▸ **Input**
________________________
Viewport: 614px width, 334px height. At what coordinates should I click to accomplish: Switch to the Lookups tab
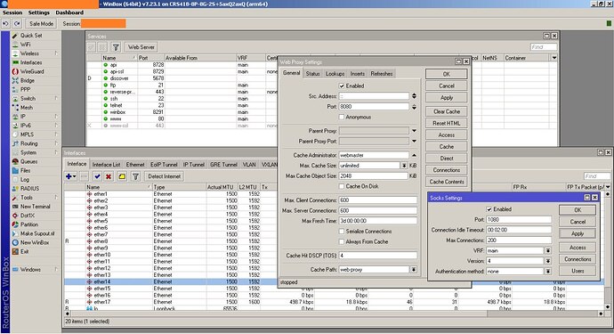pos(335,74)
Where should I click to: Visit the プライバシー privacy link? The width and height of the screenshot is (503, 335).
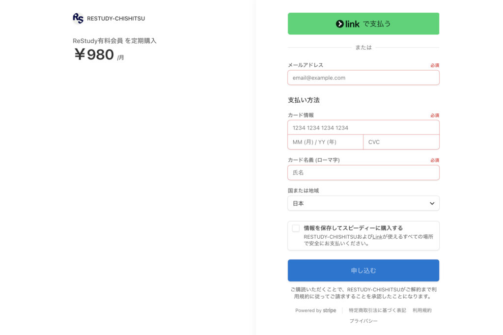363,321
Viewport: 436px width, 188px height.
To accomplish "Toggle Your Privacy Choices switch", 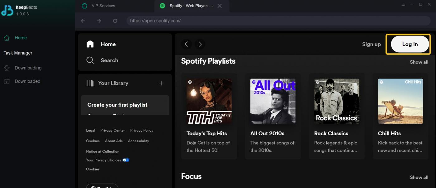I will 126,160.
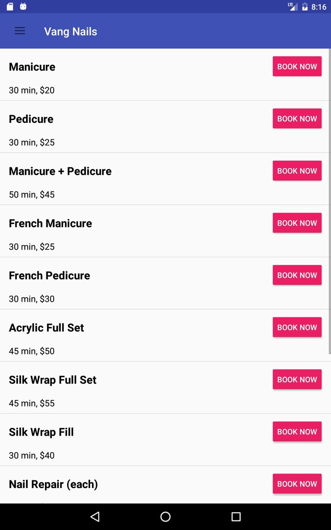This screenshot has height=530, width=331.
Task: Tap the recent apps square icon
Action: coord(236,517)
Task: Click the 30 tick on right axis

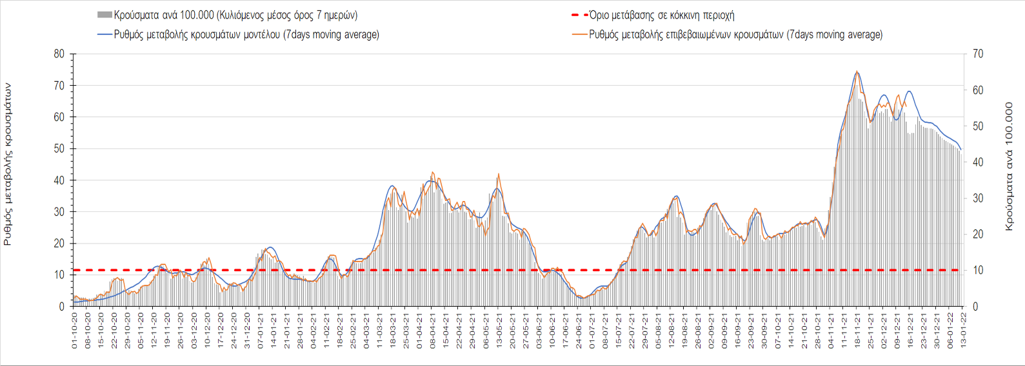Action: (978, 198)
________________________
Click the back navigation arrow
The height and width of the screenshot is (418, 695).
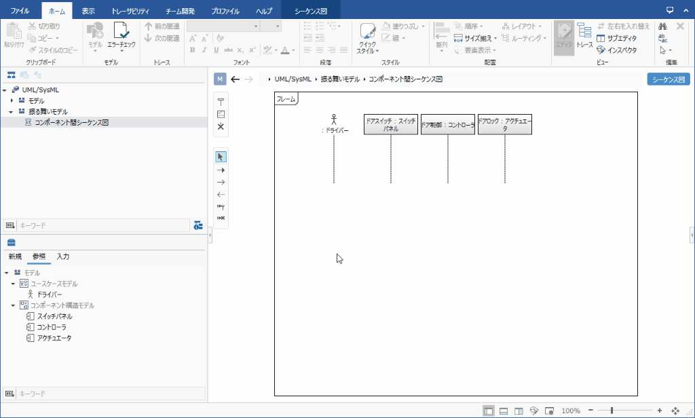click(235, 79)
________________________
▸ **Directions for this task**
Nothing outside the stretch above, from the line with "Viewport: 614px width, 334px" through the line with "Viewport: 436px width, 188px height.", is set down. Transcribe that stretch exactly, ends included, but not its pictures.

▸ **Solution below**
Viewport: 614px width, 334px height. At what coordinates should I click to accomplish: Switch to the Lookups tab
pos(335,74)
Where should I click to: Visit the プライバシー privacy link? The width and height of the screenshot is (503, 335).
363,321
Viewport: 436px width, 188px height.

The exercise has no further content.